E’ l’uomo che ha creato Dio, per dare una spiegazione del mondo, per trovare conforto alla sua insicurezza e alle sue paure. Questa è la posizione atea,ma è molto riduttiva: elude le domande fondamentali “da dove veniamo?, perché siamo qui?,dove andiamo? e, soprattutto, perché esistiamo?”
Questa posizione comporta dover credere,si proprio credere, perché non ci sono prove sicure, che tutto origini da una casualità probabilistica,da uno “scherzo” della meccanica quantistica,una fluttuazione quantica del vuoto.
Chi ci assicura che la meccanica quantistica sia la verità? Il progredire della scienza è sempre stato un avvicinamento alla verità,un’ approssimazione dunque.
Dio esiste.
Questo spiega molte cose, si può rispondere alle domande fondamentali in funzione dell’esistenza di Dio, ma pone altri problemi.
Bisogna credere nella Sua esistenza,credere perché non ne abbiamo le prove, poi bisogna rispondere alla domanda: come Dio interagisca, ammesso che interagisca, con l’universo e con “noi”.
Da qualunque angolazione si affronti il problema e qualunque metodo di analisi – sintesi, scientifico o filosofico, si adopri, non possiamo ragionevolmente dare delle conclusioni finali incontrovertibili: è un percorso escatologico non praticabile. In altre parole bisogna ricorrere a dei postulati.

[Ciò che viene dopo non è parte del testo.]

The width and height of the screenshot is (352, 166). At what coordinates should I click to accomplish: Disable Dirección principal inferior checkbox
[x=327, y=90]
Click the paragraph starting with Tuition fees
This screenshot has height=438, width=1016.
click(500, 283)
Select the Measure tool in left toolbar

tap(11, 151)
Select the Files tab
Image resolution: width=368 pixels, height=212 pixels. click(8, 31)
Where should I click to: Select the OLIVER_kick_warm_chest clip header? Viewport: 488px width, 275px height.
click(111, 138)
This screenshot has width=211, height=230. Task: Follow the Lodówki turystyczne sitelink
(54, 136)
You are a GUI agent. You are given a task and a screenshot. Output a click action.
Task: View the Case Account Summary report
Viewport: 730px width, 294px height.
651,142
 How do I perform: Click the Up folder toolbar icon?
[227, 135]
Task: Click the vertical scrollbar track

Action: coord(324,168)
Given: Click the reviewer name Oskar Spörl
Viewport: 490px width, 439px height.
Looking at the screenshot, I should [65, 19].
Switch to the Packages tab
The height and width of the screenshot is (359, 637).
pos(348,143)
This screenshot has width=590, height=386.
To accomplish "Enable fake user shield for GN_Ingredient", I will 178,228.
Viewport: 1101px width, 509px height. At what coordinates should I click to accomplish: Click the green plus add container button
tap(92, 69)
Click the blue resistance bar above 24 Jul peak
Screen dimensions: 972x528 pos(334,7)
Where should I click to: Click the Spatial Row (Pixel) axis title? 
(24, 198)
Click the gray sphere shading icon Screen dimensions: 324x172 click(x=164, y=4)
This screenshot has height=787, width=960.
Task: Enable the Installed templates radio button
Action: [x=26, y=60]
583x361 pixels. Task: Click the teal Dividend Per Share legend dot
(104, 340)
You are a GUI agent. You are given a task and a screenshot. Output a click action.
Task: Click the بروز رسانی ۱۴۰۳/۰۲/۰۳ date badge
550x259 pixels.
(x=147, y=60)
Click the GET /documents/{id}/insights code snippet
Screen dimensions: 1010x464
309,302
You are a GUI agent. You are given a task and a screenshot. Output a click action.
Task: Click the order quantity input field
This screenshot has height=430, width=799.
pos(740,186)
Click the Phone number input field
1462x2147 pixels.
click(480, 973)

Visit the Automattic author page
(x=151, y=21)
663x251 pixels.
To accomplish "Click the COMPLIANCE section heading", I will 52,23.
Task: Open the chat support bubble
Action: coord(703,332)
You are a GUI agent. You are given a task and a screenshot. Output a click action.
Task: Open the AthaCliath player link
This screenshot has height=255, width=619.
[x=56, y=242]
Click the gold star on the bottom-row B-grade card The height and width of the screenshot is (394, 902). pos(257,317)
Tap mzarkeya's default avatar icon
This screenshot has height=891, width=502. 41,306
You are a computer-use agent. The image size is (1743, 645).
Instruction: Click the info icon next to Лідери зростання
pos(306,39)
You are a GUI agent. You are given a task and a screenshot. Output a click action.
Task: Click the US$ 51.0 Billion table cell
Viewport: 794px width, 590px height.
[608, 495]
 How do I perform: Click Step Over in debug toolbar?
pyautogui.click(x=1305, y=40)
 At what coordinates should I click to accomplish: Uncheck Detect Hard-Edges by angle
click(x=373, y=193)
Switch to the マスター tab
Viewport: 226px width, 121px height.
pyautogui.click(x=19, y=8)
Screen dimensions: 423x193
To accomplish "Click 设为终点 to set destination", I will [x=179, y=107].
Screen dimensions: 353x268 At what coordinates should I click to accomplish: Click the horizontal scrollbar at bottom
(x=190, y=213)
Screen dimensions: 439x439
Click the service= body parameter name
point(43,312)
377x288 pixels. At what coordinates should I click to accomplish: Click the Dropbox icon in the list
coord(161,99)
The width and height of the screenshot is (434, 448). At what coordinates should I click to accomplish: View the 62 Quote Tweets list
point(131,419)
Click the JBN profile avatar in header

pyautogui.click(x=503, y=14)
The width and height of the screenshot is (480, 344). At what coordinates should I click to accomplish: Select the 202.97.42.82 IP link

Postuliamo l’esistenza di Dio, ne consegue che bisogna credere.
”Dove” può avvenire l’incontro con Dio ?
In più di 25 secoli di filosofia ed in più di 60 secoli di religioni,milioni di parole sono state spese sull’essere e sul non essere, sull’ente, sull’essente, sull’ esistente, monadi, noumeni, cosa in sé,percezione in sé, politeismo,monoteismo,ateismo,panteismo,manicheismo,solo per citare alcuni esempi ed il tutto invano.
La maggior parte di queste teorie sono in ottimi trattati, scritti da pensatori illustri, disquisizioni sottilissime ed eleganti, ma risultati concreti ed applicabili? Nessuno.
Parafrasando Einstein, che diceva di non credere che Dio giocasse a dadi con l’universo, penso, che si possa dire, che un dio, realmente esistente, non giochi a “nascondino”con l’uomo, con il suo creato.
Quali sono le condizioni perché due “persone” si possano
incontrare ed interagire?
La risposta, presa a prestito dalla matematica, è abbastanza immediata, le due “persone” devono appartenere allo stesso insieme.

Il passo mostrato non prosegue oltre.